#### Task inputs ####

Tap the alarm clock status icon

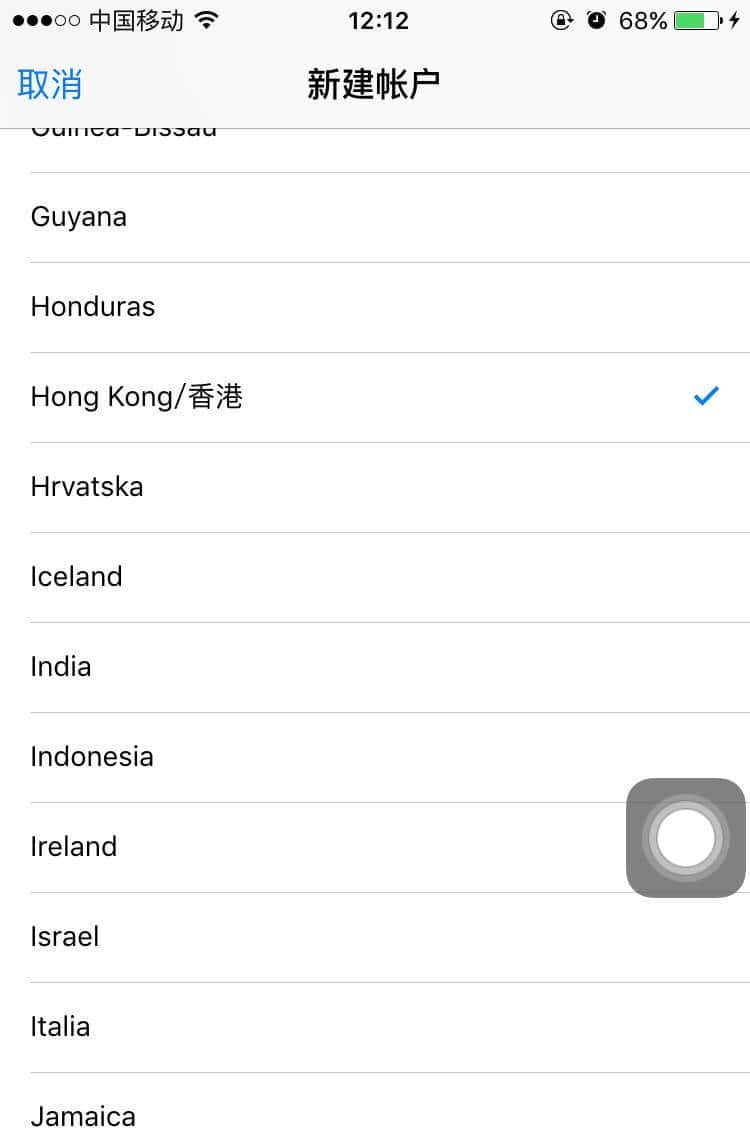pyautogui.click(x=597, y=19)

####
#### Task inputs ####

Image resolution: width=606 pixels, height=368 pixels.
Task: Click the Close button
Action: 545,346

####
#### Task inputs ####

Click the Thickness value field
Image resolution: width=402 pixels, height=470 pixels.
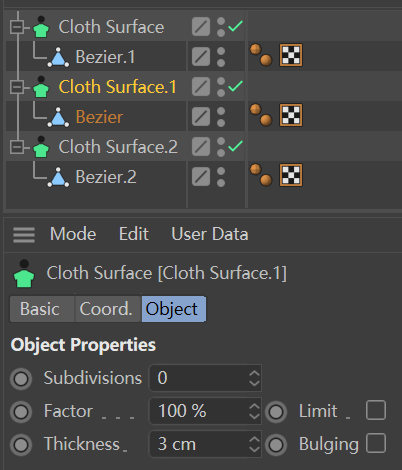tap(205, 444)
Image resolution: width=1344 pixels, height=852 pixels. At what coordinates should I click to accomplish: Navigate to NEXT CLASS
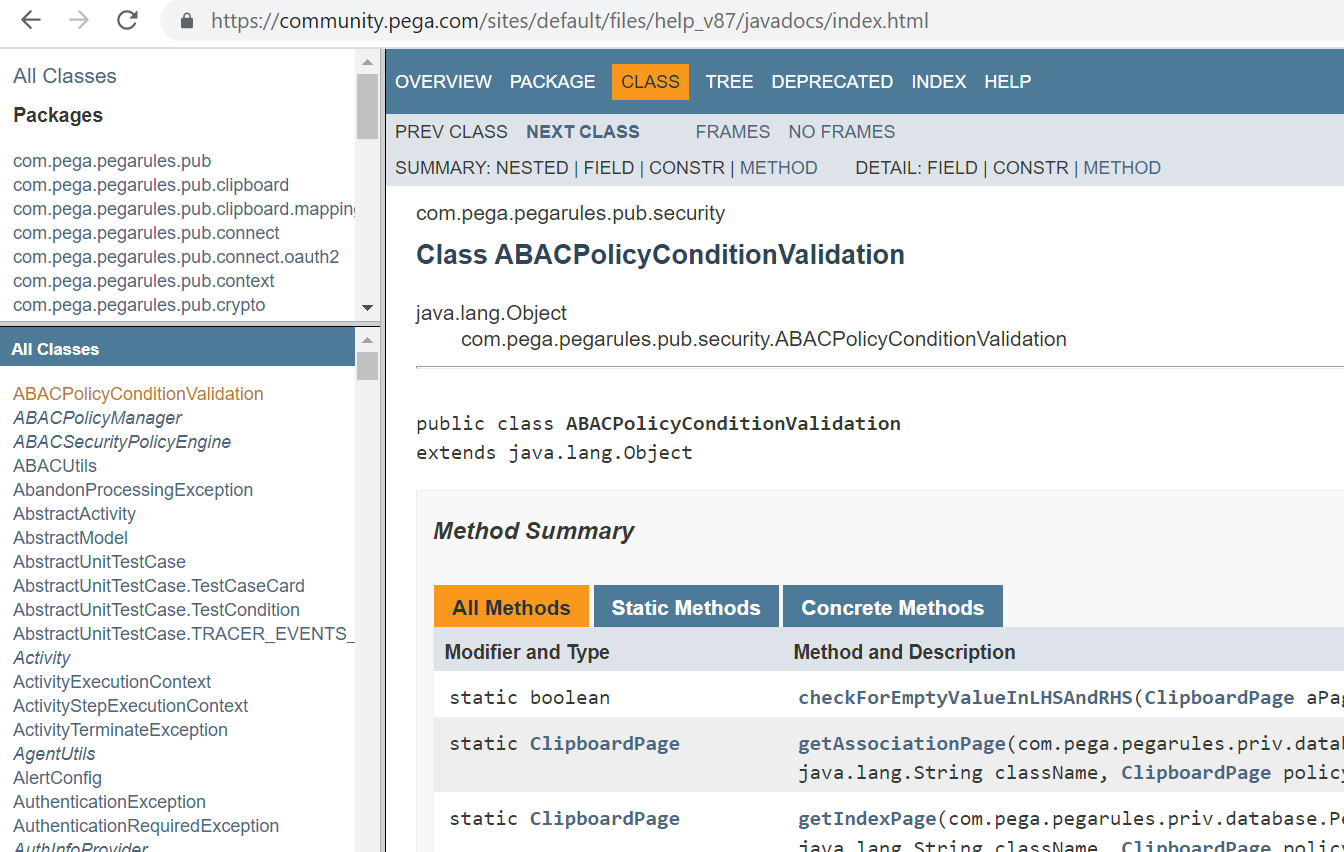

####

[What you should do] Extract the part of the records that opens with the line containing "Click the Thickness value field" and closes with the line containing "Image resolution: width=1344". Take only those lines, exactly, and no pictures.

[Written response]
Click the Thickness value field
Image resolution: width=402 pixels, height=470 pixels.
tap(205, 444)
Image resolution: width=1344 pixels, height=852 pixels. At what coordinates should I click to accomplish: Navigate to NEXT CLASS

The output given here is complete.